** Source data **
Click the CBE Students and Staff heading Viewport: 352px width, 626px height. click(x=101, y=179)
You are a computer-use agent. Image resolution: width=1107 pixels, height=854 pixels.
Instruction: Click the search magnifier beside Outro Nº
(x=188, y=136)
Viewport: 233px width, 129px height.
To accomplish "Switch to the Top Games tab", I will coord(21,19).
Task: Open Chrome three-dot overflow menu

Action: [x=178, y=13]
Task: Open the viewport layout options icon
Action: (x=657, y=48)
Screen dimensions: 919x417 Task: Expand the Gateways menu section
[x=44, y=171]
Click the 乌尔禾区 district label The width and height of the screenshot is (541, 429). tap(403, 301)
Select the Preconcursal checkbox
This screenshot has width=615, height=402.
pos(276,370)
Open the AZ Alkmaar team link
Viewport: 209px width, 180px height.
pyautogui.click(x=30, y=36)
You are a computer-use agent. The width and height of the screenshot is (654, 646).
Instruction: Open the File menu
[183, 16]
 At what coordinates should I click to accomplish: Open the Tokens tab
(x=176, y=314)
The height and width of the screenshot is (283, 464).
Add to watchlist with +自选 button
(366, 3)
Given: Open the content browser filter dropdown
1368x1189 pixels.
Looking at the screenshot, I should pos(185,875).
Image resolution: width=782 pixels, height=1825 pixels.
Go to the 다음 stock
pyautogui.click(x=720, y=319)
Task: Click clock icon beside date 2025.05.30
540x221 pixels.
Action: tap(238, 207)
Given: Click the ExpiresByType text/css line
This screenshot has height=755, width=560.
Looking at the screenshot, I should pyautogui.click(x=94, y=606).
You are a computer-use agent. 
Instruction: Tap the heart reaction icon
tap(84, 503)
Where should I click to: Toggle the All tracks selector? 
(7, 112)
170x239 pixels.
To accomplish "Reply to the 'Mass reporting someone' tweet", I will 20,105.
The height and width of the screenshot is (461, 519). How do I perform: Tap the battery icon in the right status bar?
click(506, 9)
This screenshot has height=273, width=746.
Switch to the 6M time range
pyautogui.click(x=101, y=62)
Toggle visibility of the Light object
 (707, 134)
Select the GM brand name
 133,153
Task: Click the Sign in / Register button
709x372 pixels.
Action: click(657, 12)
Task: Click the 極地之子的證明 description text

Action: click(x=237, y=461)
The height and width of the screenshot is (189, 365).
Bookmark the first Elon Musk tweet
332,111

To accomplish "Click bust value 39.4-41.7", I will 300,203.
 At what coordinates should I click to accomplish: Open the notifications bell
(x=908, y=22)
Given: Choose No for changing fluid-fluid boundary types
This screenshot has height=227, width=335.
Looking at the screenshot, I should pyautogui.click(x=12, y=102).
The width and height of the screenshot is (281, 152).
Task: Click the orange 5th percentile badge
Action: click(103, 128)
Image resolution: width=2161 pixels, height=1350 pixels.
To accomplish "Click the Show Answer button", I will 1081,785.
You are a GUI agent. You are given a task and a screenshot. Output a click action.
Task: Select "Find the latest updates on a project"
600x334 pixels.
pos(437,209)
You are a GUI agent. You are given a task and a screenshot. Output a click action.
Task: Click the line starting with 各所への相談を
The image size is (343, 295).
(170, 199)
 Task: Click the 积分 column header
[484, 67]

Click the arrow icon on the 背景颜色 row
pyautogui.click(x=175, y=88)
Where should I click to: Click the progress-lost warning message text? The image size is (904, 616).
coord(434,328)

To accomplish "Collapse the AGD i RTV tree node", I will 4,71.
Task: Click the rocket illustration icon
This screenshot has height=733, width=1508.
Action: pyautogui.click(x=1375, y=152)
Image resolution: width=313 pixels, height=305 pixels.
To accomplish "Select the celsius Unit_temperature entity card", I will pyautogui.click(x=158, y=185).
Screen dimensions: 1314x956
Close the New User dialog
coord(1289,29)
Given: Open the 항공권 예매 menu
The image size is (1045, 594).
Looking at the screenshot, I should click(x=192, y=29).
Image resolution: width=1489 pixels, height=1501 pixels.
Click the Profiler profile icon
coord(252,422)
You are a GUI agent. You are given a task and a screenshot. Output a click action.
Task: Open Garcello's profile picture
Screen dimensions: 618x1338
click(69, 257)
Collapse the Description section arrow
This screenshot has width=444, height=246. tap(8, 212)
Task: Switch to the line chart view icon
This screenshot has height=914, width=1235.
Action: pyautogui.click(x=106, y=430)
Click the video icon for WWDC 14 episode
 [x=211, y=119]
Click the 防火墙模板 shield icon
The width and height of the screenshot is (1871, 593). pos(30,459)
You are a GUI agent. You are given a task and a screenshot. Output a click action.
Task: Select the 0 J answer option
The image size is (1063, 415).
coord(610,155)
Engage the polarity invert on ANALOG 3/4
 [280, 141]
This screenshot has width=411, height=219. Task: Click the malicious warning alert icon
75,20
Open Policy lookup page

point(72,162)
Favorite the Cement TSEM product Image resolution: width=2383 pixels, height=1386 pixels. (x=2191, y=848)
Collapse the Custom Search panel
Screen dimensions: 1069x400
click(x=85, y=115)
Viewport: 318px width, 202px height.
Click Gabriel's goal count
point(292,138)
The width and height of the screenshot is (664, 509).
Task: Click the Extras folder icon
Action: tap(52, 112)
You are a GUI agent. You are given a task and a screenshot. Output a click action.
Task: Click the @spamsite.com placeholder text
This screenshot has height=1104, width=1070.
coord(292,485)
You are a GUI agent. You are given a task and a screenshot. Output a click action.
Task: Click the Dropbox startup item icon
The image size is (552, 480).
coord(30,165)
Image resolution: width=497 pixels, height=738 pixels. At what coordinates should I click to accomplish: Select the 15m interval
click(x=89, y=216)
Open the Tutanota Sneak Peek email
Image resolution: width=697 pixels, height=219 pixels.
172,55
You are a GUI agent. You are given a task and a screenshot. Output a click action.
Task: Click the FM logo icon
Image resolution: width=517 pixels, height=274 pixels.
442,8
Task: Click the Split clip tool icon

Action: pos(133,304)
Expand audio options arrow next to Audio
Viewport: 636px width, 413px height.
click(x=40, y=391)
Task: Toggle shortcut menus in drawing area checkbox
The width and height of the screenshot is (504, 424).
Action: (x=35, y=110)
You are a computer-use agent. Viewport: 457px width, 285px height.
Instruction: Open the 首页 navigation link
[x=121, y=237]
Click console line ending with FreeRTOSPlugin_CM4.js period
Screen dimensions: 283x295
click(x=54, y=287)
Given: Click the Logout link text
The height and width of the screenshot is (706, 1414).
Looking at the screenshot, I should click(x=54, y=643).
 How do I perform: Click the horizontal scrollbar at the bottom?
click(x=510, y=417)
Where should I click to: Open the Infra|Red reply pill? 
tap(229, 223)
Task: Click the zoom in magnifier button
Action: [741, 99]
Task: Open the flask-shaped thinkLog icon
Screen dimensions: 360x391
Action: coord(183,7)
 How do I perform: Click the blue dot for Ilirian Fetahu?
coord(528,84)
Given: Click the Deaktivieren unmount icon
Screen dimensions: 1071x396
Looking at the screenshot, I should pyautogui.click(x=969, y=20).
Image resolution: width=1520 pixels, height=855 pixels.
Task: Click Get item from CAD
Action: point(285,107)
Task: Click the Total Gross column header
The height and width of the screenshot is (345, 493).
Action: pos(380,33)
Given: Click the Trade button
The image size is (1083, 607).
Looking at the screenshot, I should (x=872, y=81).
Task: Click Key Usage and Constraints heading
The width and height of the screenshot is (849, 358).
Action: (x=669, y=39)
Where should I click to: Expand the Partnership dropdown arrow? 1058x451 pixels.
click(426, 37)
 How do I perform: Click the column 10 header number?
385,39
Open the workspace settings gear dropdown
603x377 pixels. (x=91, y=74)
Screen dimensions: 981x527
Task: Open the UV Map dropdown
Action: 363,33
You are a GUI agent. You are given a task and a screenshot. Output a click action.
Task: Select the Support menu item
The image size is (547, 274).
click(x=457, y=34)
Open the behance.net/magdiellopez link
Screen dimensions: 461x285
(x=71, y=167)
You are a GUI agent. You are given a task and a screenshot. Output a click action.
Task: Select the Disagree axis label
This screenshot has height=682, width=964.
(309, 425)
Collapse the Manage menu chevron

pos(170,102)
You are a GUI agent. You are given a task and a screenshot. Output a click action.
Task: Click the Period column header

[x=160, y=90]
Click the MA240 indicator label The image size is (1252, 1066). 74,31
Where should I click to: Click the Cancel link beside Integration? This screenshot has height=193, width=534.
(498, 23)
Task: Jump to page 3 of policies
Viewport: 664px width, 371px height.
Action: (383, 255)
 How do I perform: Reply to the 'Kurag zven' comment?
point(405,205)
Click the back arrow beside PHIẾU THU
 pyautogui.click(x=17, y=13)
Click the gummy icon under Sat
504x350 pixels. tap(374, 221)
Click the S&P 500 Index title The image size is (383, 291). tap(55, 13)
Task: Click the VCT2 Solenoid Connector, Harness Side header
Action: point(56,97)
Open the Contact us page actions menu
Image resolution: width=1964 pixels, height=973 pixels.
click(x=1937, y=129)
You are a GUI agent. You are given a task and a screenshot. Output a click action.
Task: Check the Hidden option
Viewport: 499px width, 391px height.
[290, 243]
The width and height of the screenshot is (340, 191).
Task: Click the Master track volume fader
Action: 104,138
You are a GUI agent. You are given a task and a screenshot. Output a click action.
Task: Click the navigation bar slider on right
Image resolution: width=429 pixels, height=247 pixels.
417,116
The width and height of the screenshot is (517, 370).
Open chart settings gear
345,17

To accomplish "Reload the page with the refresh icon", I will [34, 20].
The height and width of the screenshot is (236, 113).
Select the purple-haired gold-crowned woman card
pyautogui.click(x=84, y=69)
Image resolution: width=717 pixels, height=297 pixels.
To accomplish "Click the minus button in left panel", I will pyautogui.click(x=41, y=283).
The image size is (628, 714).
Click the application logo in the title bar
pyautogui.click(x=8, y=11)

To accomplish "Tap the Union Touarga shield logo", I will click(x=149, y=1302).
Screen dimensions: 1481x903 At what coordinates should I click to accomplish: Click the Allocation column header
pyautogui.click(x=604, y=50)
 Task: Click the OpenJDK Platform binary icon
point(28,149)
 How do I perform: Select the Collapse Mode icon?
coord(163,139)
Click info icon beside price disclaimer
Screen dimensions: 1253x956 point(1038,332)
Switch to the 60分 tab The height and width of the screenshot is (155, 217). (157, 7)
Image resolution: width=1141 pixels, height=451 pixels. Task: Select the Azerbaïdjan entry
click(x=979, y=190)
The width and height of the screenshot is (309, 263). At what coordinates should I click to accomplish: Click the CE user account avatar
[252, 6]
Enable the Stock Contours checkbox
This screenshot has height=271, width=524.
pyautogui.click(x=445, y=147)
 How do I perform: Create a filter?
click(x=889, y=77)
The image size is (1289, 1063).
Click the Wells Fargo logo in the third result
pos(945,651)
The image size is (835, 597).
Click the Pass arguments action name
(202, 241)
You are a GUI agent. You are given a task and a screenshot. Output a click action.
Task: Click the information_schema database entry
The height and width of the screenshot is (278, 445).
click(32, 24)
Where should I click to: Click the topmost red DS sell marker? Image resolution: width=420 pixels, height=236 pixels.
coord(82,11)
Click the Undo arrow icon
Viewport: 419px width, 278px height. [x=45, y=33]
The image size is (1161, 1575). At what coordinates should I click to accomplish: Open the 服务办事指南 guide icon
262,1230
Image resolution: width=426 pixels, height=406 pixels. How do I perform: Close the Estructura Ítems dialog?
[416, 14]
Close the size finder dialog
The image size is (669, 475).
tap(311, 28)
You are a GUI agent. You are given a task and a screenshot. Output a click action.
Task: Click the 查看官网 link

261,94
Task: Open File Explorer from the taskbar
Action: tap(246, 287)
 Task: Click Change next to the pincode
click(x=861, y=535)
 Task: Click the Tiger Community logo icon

** What you should do **
Output exactly the span of lines beginning at the first line of the records and ending at the line that holds "Click the 乌尔禾区", inclusive, with no other text.

** Expected output **
Click the CBE Students and Staff heading Viewport: 352px width, 626px height. click(x=101, y=179)
You are a computer-use agent. Image resolution: width=1107 pixels, height=854 pixels.
Instruction: Click the search magnifier beside Outro Nº
(x=188, y=136)
Viewport: 233px width, 129px height.
To accomplish "Switch to the Top Games tab", I will coord(21,19).
Task: Open Chrome three-dot overflow menu

Action: [x=178, y=13]
Task: Open the viewport layout options icon
Action: (x=657, y=48)
Screen dimensions: 919x417 Task: Expand the Gateways menu section
[x=44, y=171]
Click the 乌尔禾区 district label The width and height of the screenshot is (541, 429). tap(403, 301)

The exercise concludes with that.